### Required action
Output the line that contains "Open the Edit menu" together with each line after it, through the final line of the listing below, word for word; omit pictures.
Exercise input: Begin
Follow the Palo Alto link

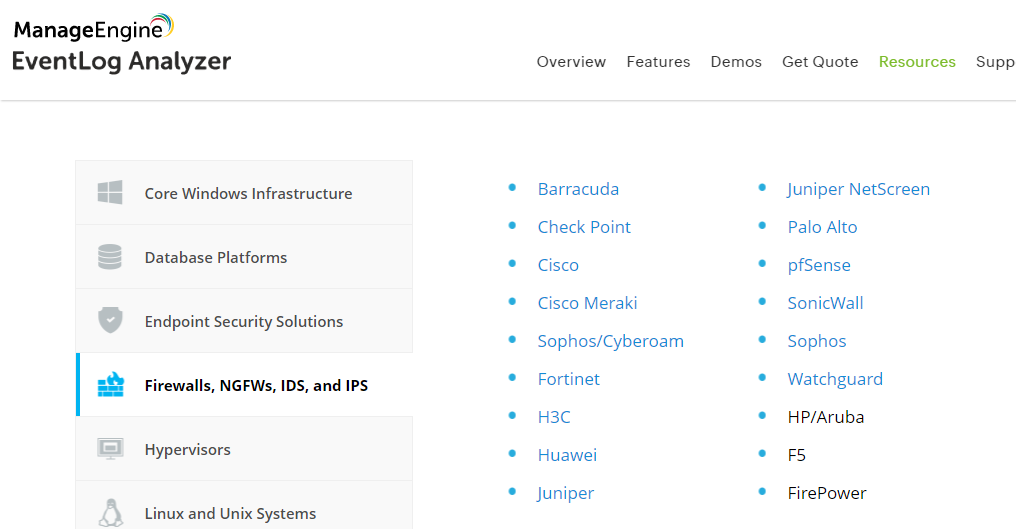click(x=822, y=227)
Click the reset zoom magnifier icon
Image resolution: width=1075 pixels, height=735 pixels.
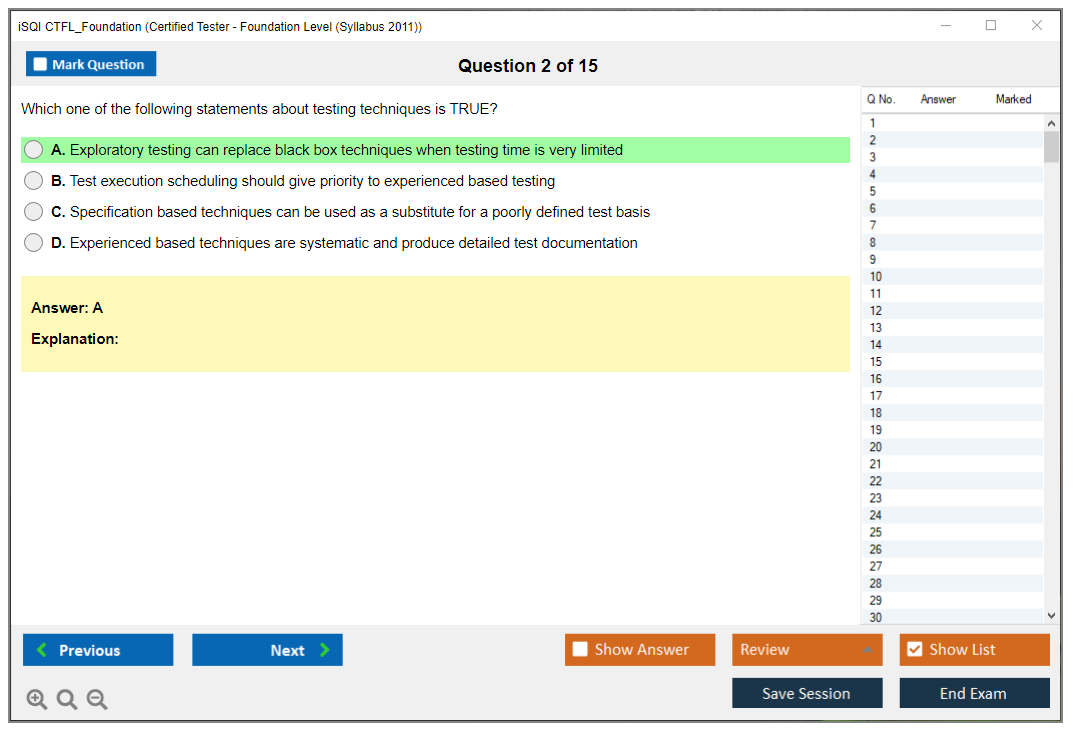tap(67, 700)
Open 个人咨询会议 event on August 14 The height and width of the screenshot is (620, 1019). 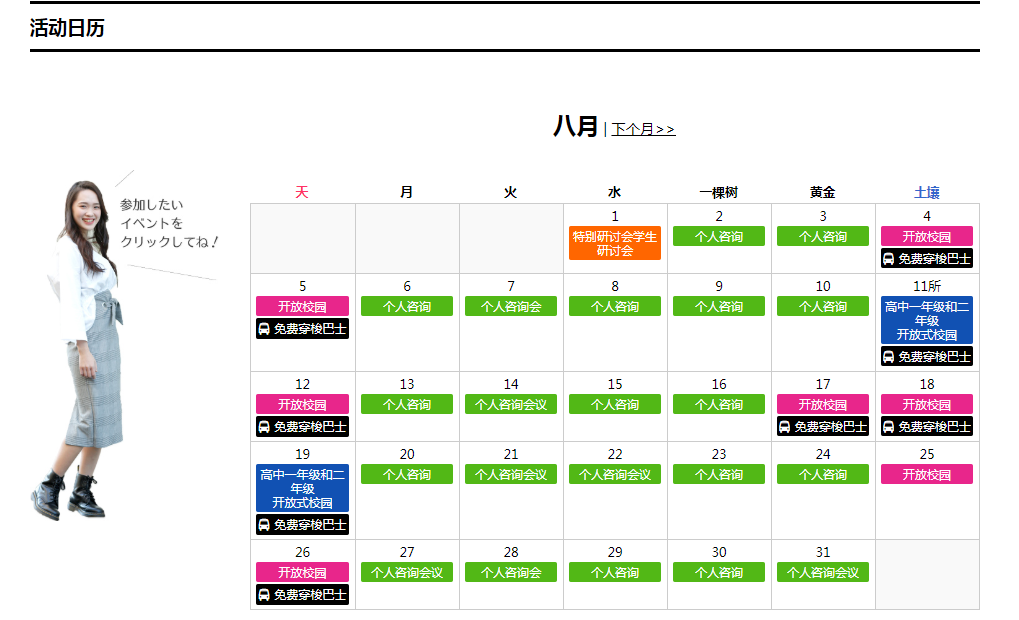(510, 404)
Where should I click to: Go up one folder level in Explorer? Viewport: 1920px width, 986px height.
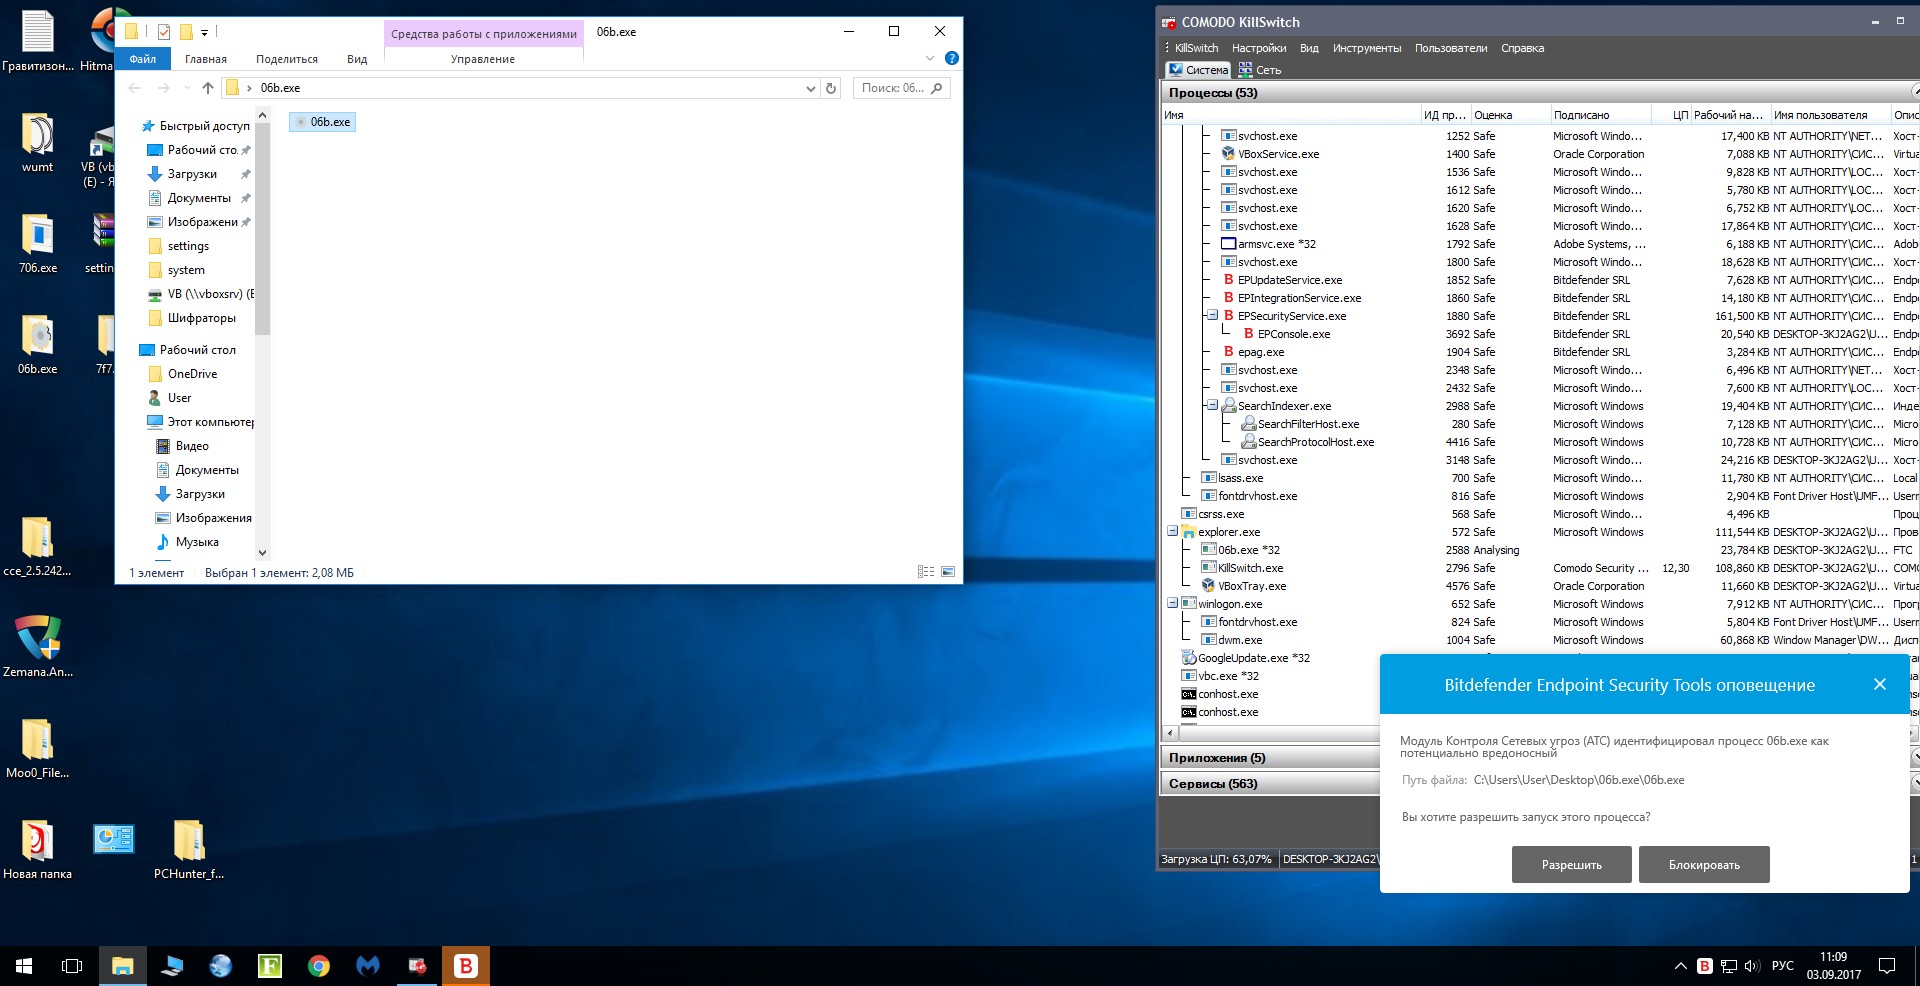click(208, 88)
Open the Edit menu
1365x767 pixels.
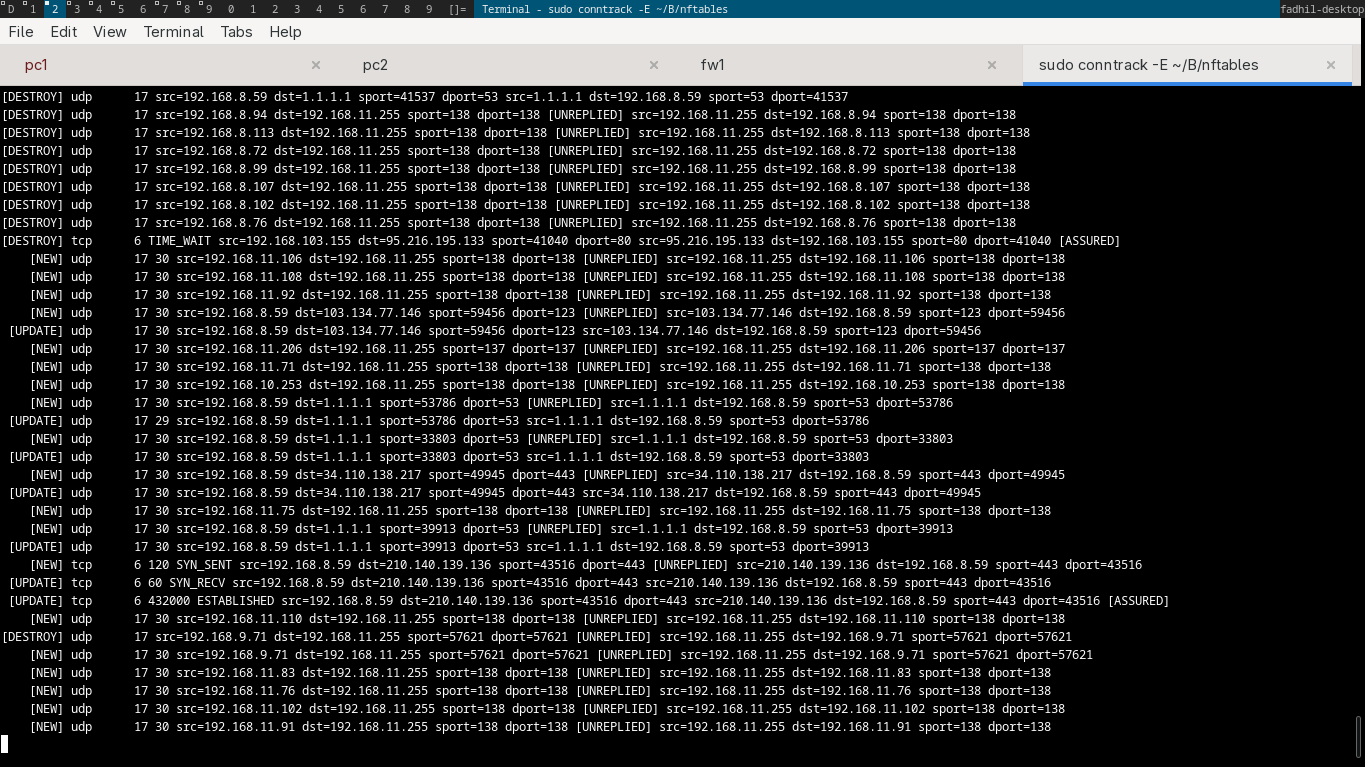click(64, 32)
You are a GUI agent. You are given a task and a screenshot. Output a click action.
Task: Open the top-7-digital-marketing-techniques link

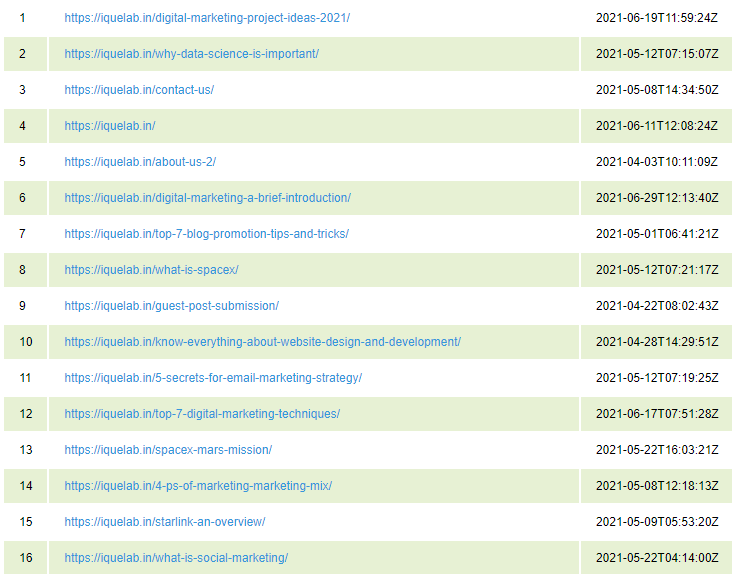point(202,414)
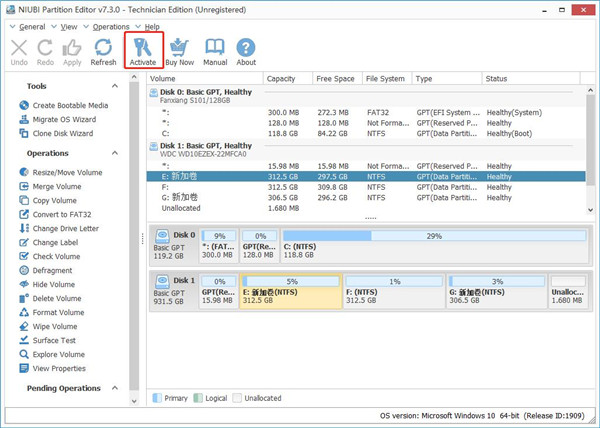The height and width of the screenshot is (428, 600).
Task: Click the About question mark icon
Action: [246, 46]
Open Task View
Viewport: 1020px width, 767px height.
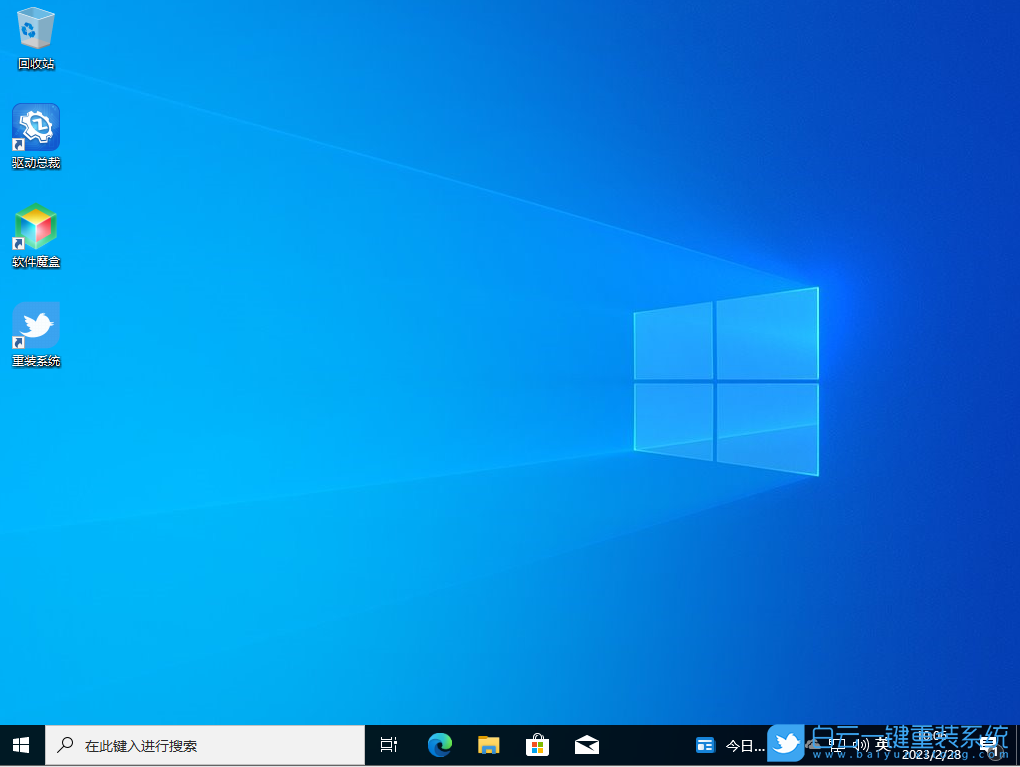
Exercise input: End
### Solution
Open the Edit menu
1365x767 pixels.
click(64, 32)
You are a GUI agent. You are given a task and a screenshot. Output a click action.
Task: Open the top-7-digital-marketing-techniques link

point(202,414)
The height and width of the screenshot is (428, 600).
Task: Click the About question mark icon
Action: [246, 46]
Open Task View
Viewport: 1020px width, 767px height.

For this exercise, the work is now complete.